■ Task
Look below for the line with "SdA (1270, 790)". Extract that line and each one after it through the last, word for word.

■ Extracted material
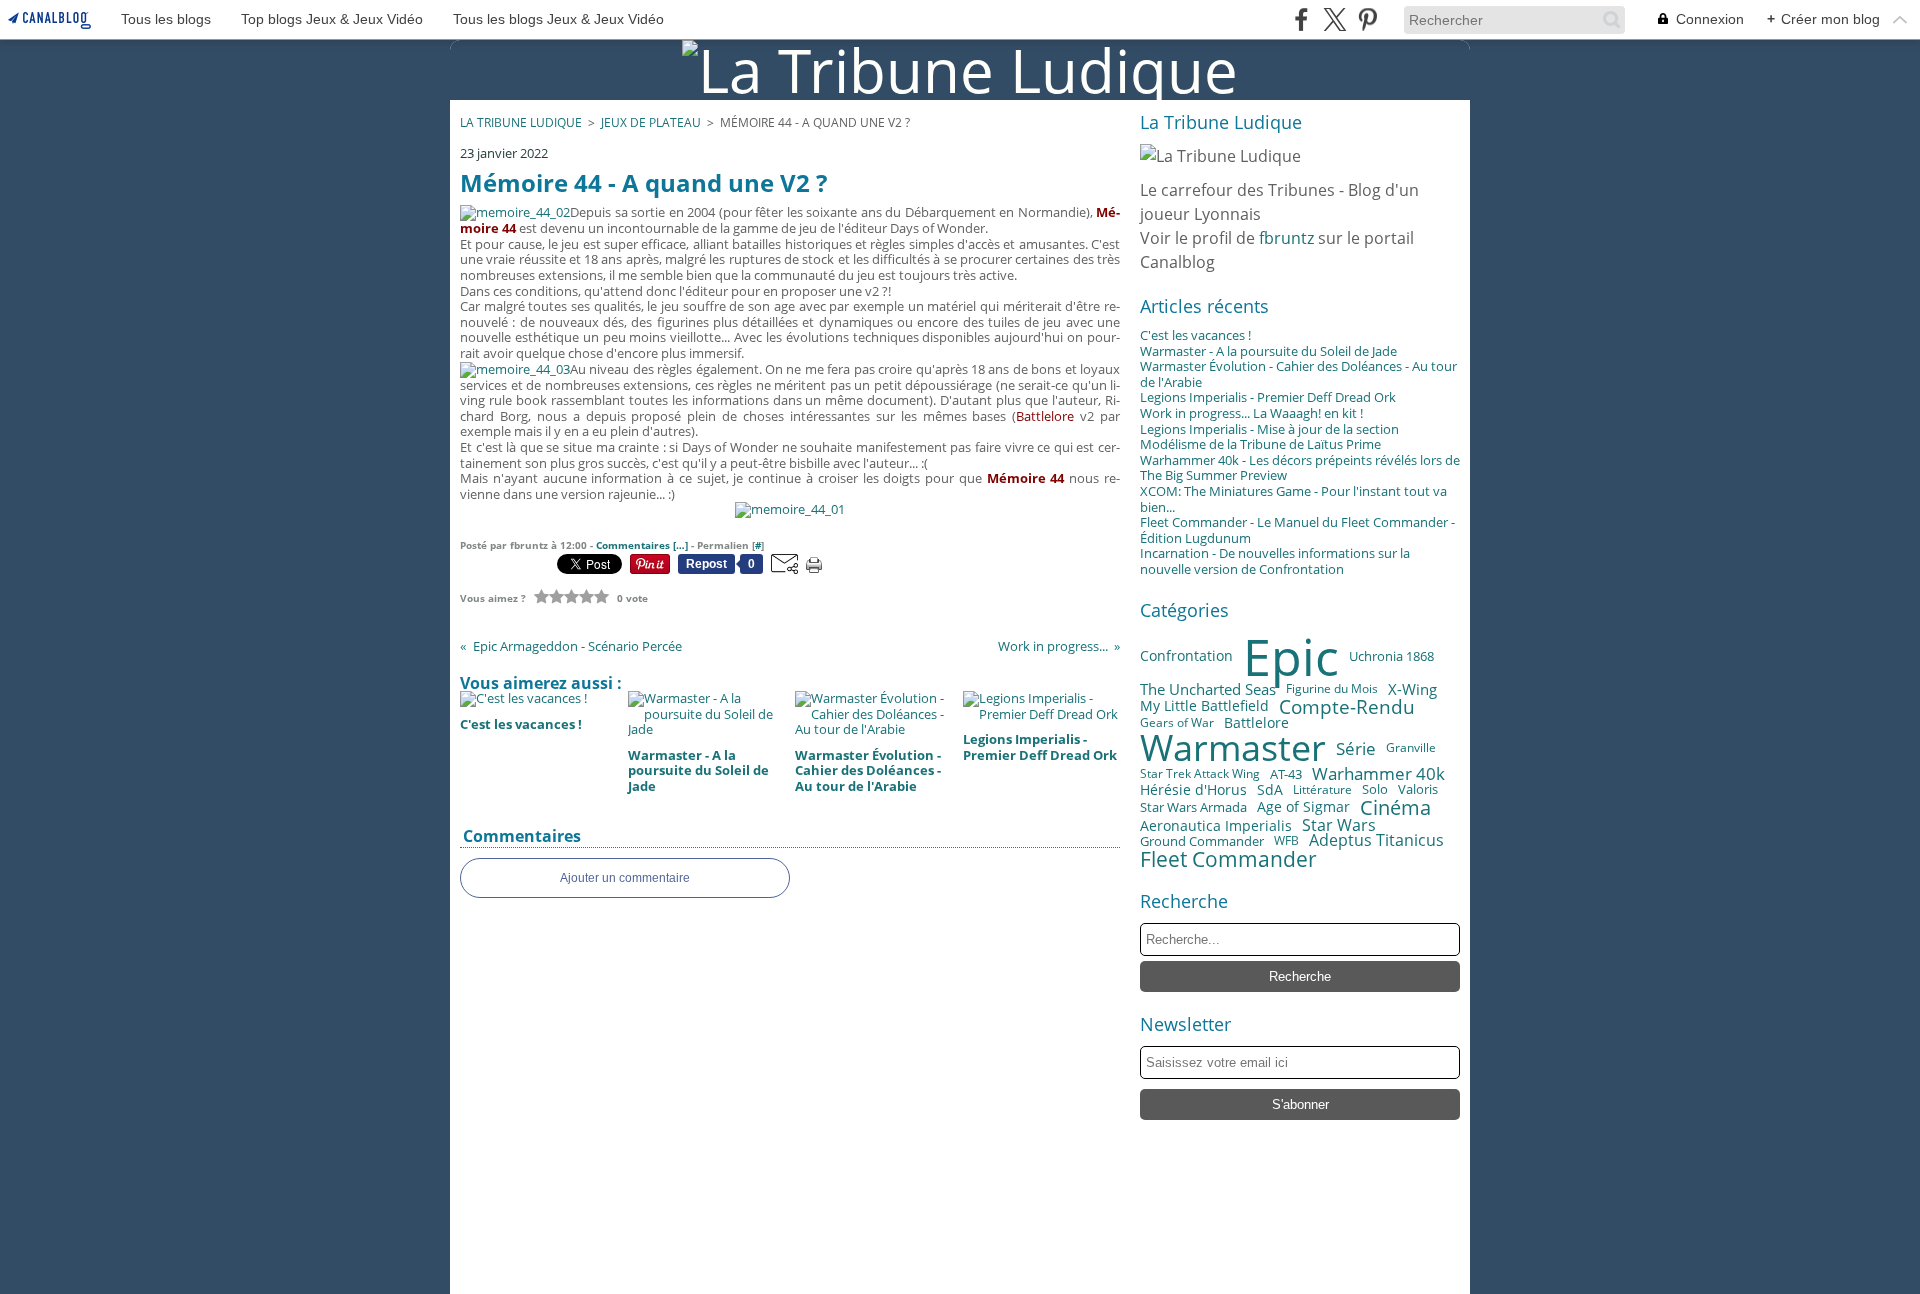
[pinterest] (1367, 19)
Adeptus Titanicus (1376, 841)
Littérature (1322, 790)
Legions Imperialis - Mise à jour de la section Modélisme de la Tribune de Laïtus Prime (1269, 437)
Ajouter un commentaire (625, 878)
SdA (1270, 790)
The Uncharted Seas (1208, 689)
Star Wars (1339, 826)
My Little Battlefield (1204, 706)
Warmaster (1233, 748)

■ Completed exercise
SdA (1270, 790)
The Uncharted Seas (1208, 689)
Star Wars (1339, 826)
My Little Battlefield (1204, 706)
Warmaster (1233, 748)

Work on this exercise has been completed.